#### Input records ####
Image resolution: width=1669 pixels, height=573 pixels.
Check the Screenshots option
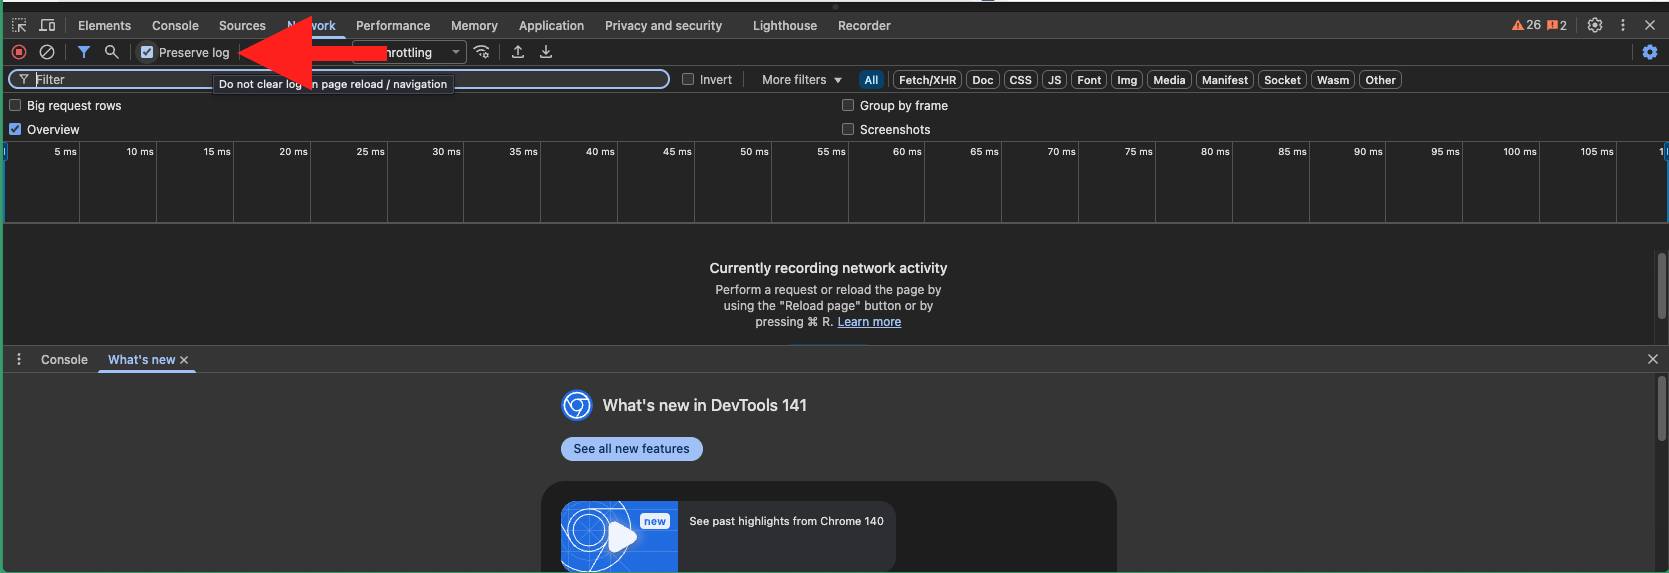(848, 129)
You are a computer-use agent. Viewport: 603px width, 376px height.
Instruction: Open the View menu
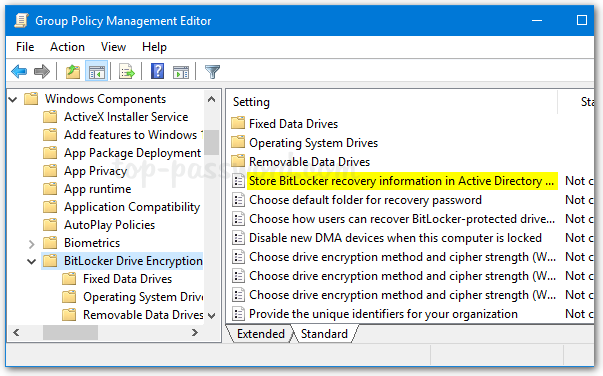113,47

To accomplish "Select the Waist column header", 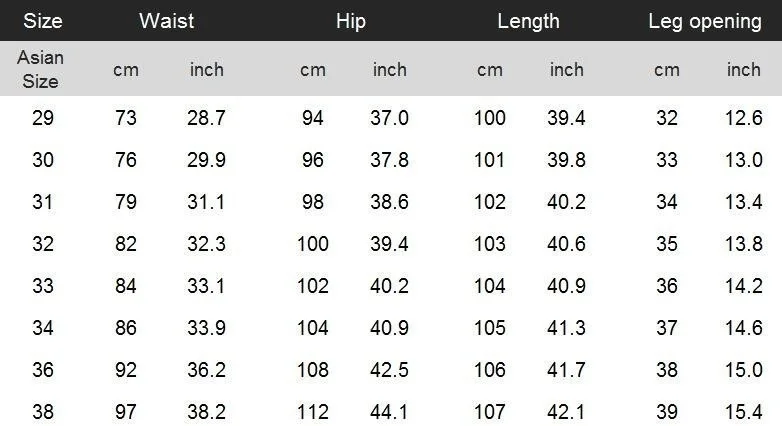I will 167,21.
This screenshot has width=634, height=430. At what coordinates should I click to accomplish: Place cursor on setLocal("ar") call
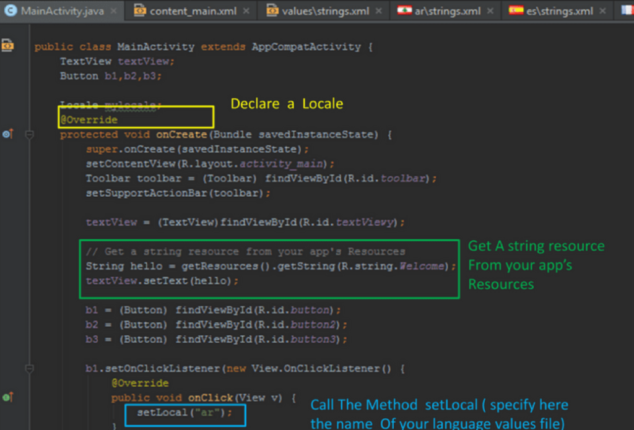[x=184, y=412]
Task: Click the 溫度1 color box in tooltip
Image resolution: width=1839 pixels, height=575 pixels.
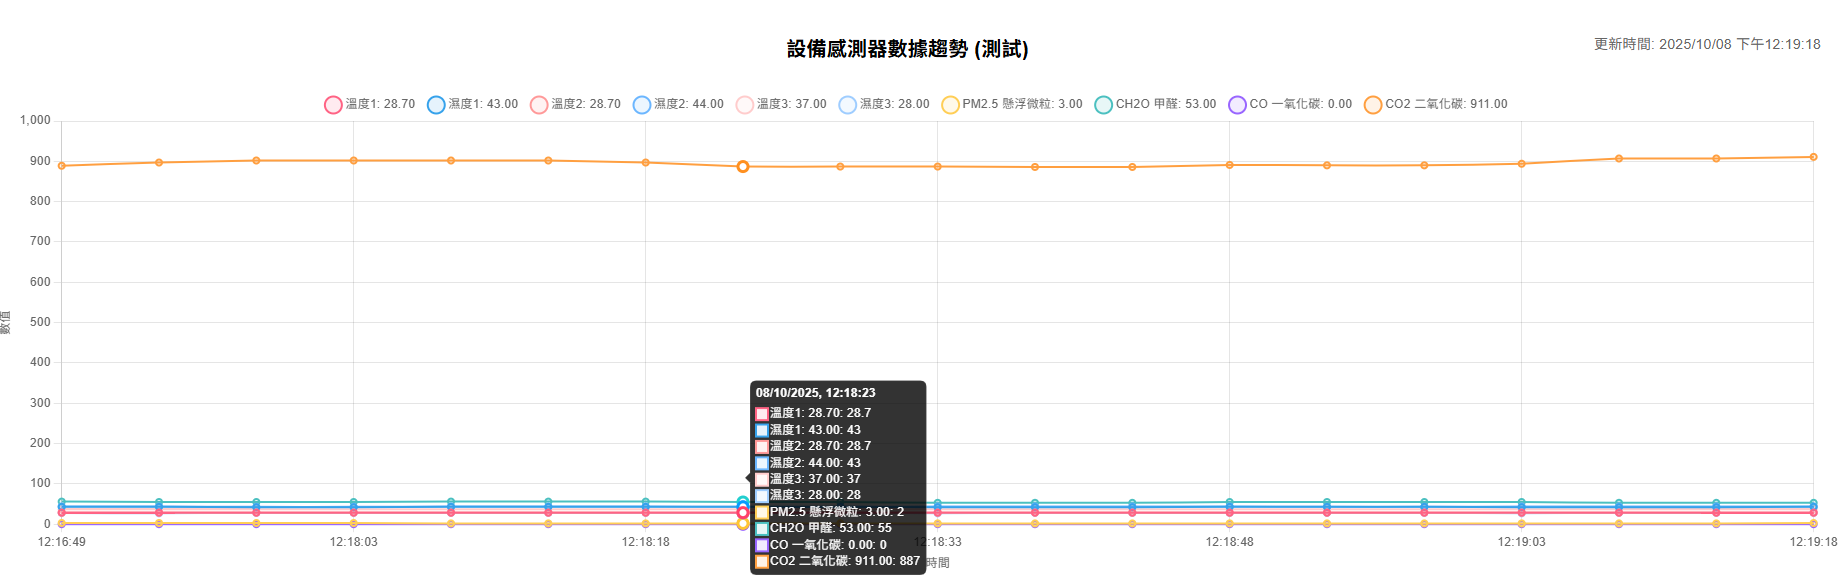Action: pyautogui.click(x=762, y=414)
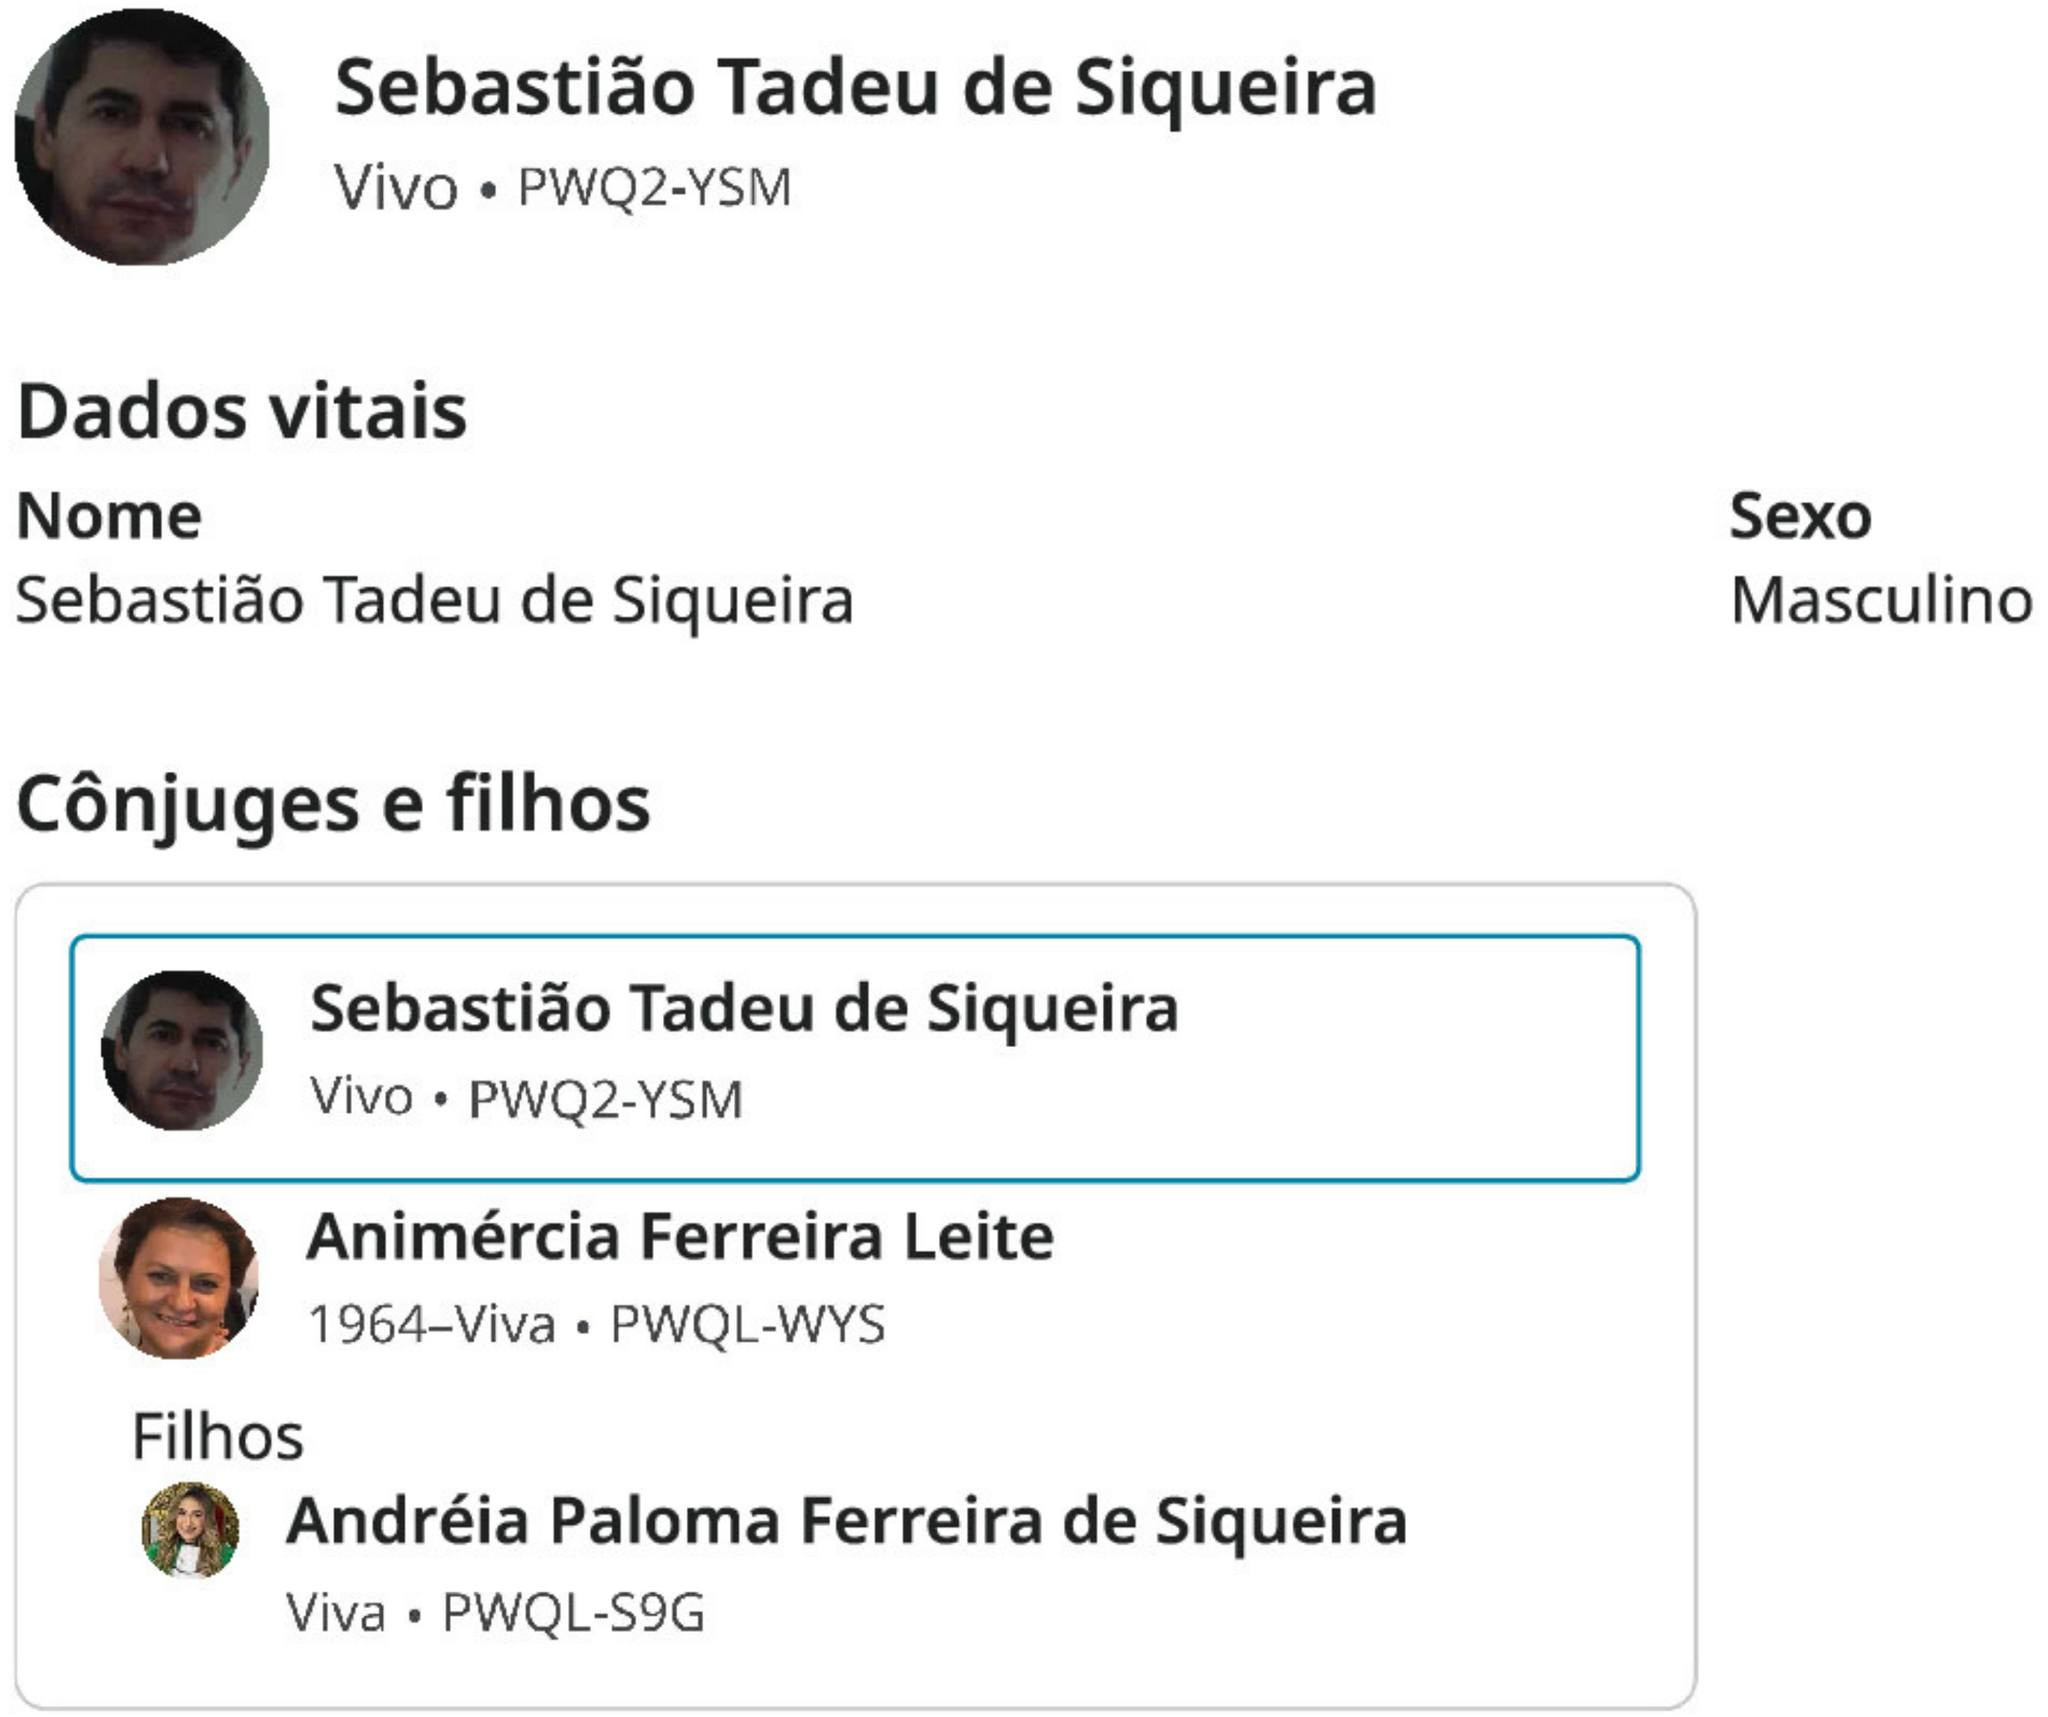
####
(Exercise requirements) Verbatim, write out the line containing "This screenshot has" and all later lines through the end of the records, leaving every picture out.

(Response area)
This screenshot has width=634, height=430. At what coordinates should I click to accomplish: Place cursor on setLocal("ar") call
[x=184, y=412]
Task: Click the 溫度1 color box in tooltip
Image resolution: width=1839 pixels, height=575 pixels.
Action: pyautogui.click(x=762, y=414)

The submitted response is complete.